Key takeaways
- Sony Bank received conditional approval from the OCC for Connectia Trust on July 7, 2026.
- The new subsidiary has a capital of 40 million dollars and aims to launch in 2027.
- Bastion Platforms will manage issuance and custody under a December 2025 agreement.
The company disclosed the approval on July 7, 2026, a day after its board of directors approved the plan. The new subsidiary, Connectia Trust, National Association, will operate as a wholly owned unit of Sony Bank under Sony Financial Group.
Connectia Trust will have capital of $40 million, or approximately 6.4 billion yen at current exchange rates. Sony plans to use the charter to issue and manage a currency denominated in US dollars. stable coinnot to accept deposits, make loans or process traditional payments.
What the Charter actually allows
A national trust bank charter limits Connectia Trust to specific activities. These include stable coin issuance, maintenance of reserve assets, non-fiduciary custody of digital assets and management of fiduciary assets for Sony subsidiaries.
This narrower scope keeps Sony outside the deposit insurance and prudential requirements of a full banking license. It also puts the company under a single federal regulator instead of a patchwork of state money transmitter licenses.
Sony filed the original OCC application in October 2025. The conditional approval marks a preliminary step. Final authorization still depends on additional review from the OCC and approval from Japanese regulators first and foremost stable coin the activity can begin.
Bastion Platforms manages the infrastructure
Sony Bank will rely on Bastion Platforms for the technical backbone of the stable coin. The partnership, announced in December 2025, covers issuance, repurchase, reserve management and conservation.
Bastion holds a New York trust charter through the state financial regulator and is separately pursuing its own conversion to an OCC domestic trust. Sony Innovation Fund invested in Bastion, linking the two companies beyond the operating agreement.
This division of labor allows Sony to manage the federal charter and brand relations, while Bastion handles compliance and brand relations. blockchain infrastructure underneath.
Playstation and Sony’s content business are at the center
Sony’s U.S. operations generate more than 30% of the parent company’s external sales. Games, cartoons, streaming subscriptions and other digital content make up a large part of it. volumeand most of it today passes through credit card networks.
A brand stable coin gives Sony a way to channel part of that payment volume around card fees. The company has named Playstation purchases, anime and streaming subscriptions, and the potential use of cross-border cash as its first targets.
Sony has already taken this kind of step. The company integrated Paypal into Playstation consoles years earlier to modernize the way customers pay for games and content.
Opposition from community banks
Demand has not progressed without setbacks. The Independent Community Bankers of America filed a letter in November 2025 opposing Sony’s application, arguing that a trust banking model built for a technology conglomerate widens the line between banking and commerce.
The OCC proceeded anyway, treating stable coin issuance and custody are activities that already fall within the authorized competences of national banks. The agency’s conditional approval process leaves room for additional conditions, including governance requirements such as a stand-alone CFO for the U.S. entity.
The background to the GENIUS Act
Sony’s plan falls within the framework created by the GENIUS law, enacted in July 2025. The law sets reserve requirements for payment. stable coinsrequiring 1:1 support with eligible cash, insured deposits, short-term Treasury bills or money market funds, as well as audit and sanctions compliance rules.
This framework gives Sony a defined path to qualified federal emitter status, which is not available under Japan’s more limited national regime. stable coin rules. This is partly why Sony chose a token pegged to the dollar rather than the yen.
What comes next
Sony Bank has set 2027 as a target for its business operations, subject to final approval from the OCC and clearance from Japanese authorities. No stablecoin issuance or related activity will commence until all required approvals are in place.

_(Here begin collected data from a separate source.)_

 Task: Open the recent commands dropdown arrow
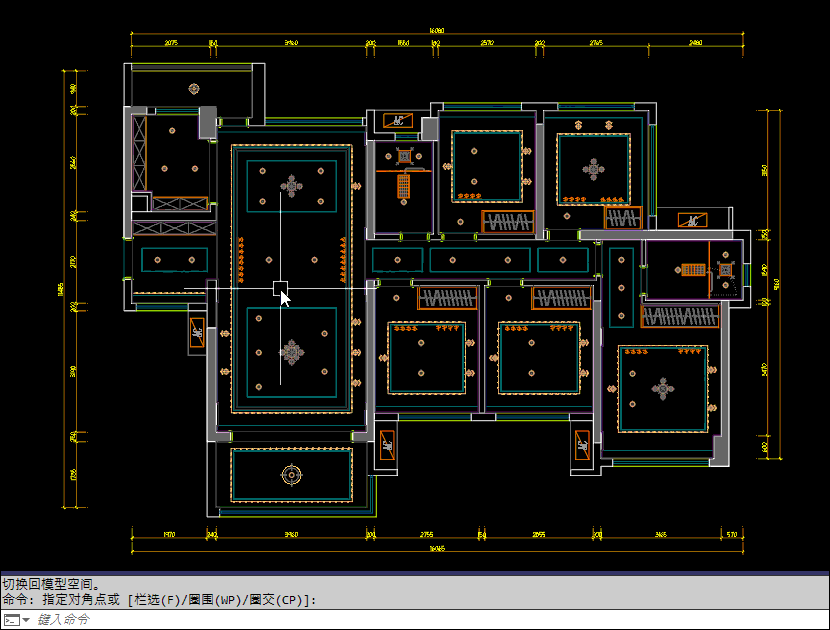pyautogui.click(x=26, y=620)
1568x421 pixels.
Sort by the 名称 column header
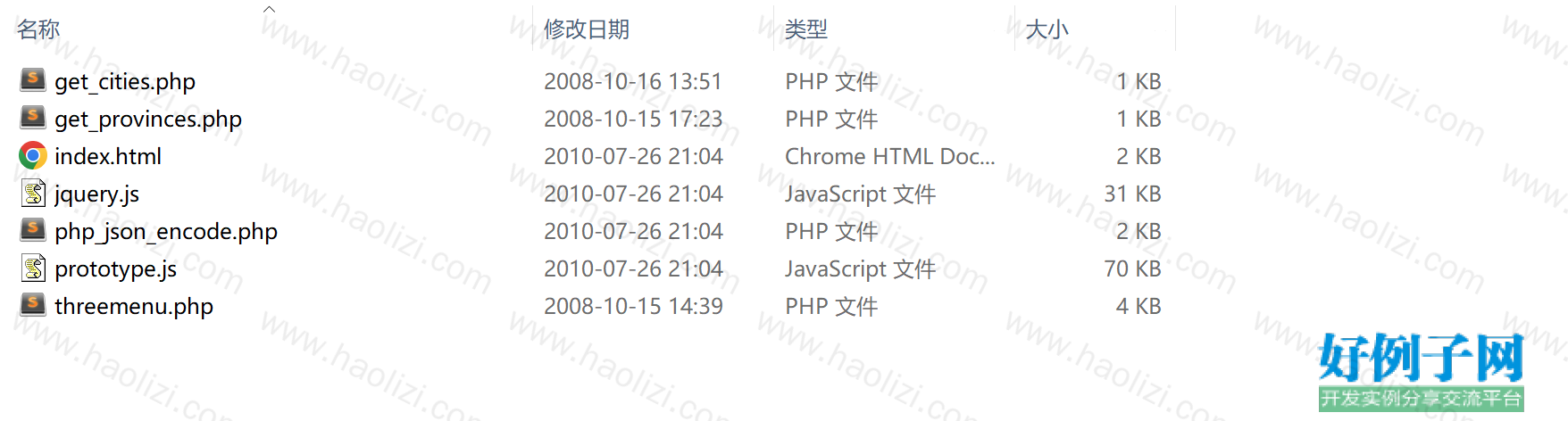(38, 29)
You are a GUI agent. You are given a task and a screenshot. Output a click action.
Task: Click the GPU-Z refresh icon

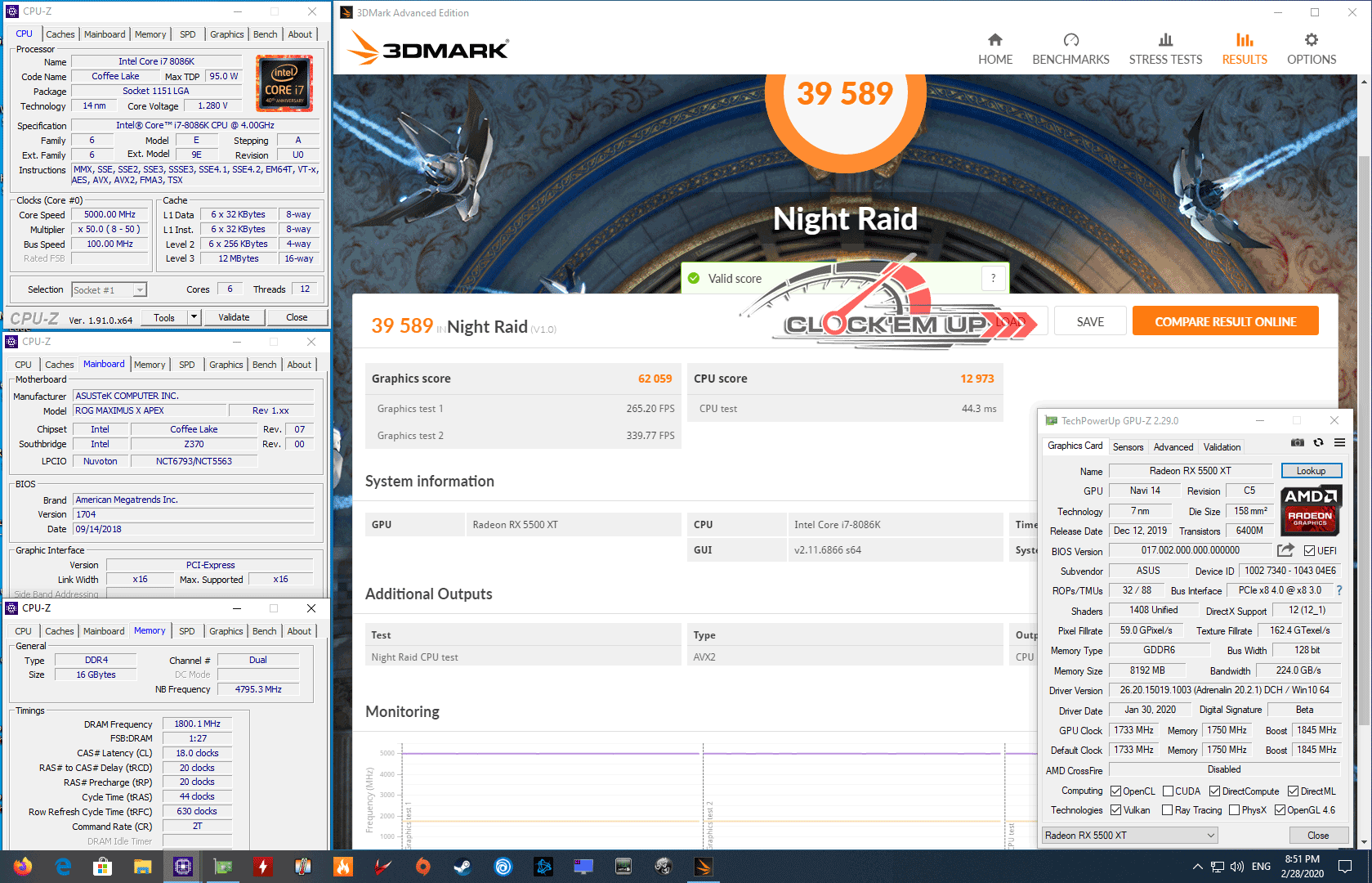pos(1318,442)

Since Connectia Trust’s capital exceeds 10% of Sony Financial Group’s equity, Japanese disclosure rules classify it as a specified subsidiary. Sony said the short-term financial impact on its consolidated results through March 2027 is expected to remain minor.
Sony joins a growing list of non-bank companies moving towards compliance with the US dollar stable coin issuance under the GENIUS Act. The company’s approach of obtaining regulatory approval before launching any product sets a cautious pace against competitors already in circulation. stable coins like USDC and USDT.
Why this means for the industry
A project supported by Sony stable coin would enter a market dominated by Tether and Circle, but the entry point matters. Sony’s user base includes Playstation owners, anime fans, and streaming subscribers across the United States, giving any new token a built-in payment rail without seeking merchant adoption from scratch.
For crypto markets, the filing fits a pattern of major mainstream brands moving toward issuing stablecoins under the GENIUS Act instead of partnering exclusively with existing issuers. A national trust charter, rather than a state money transmitter license, gives Sony more control over reserve revenues and compliance deadlines.
None of this directly changes the near-term situation of Bitcoin or other crypto assets. Sony’s plan targets payments infrastructure, not commercial products, and the company stressed that commercial operations would remain more than a year away.